Try it: Everything from the line containing "Given: Toggle strikethrough formatting button" through the line containing "Image resolution: width=1280" should be repeated exactly, and nothing else from the data.

Data for analysis:
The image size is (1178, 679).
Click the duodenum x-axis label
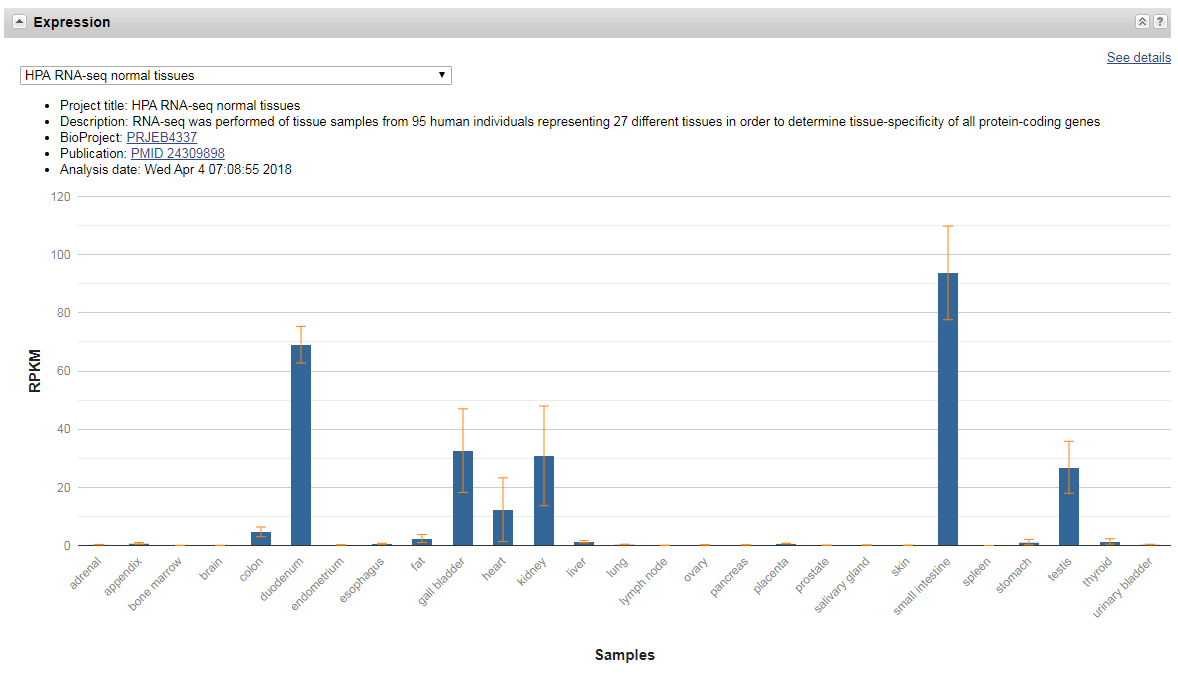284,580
--
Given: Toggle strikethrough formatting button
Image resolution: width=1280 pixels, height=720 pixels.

Solved problem:
Given: Toggle strikethrough formatting button
Image resolution: width=1280 pixels, height=720 pixels.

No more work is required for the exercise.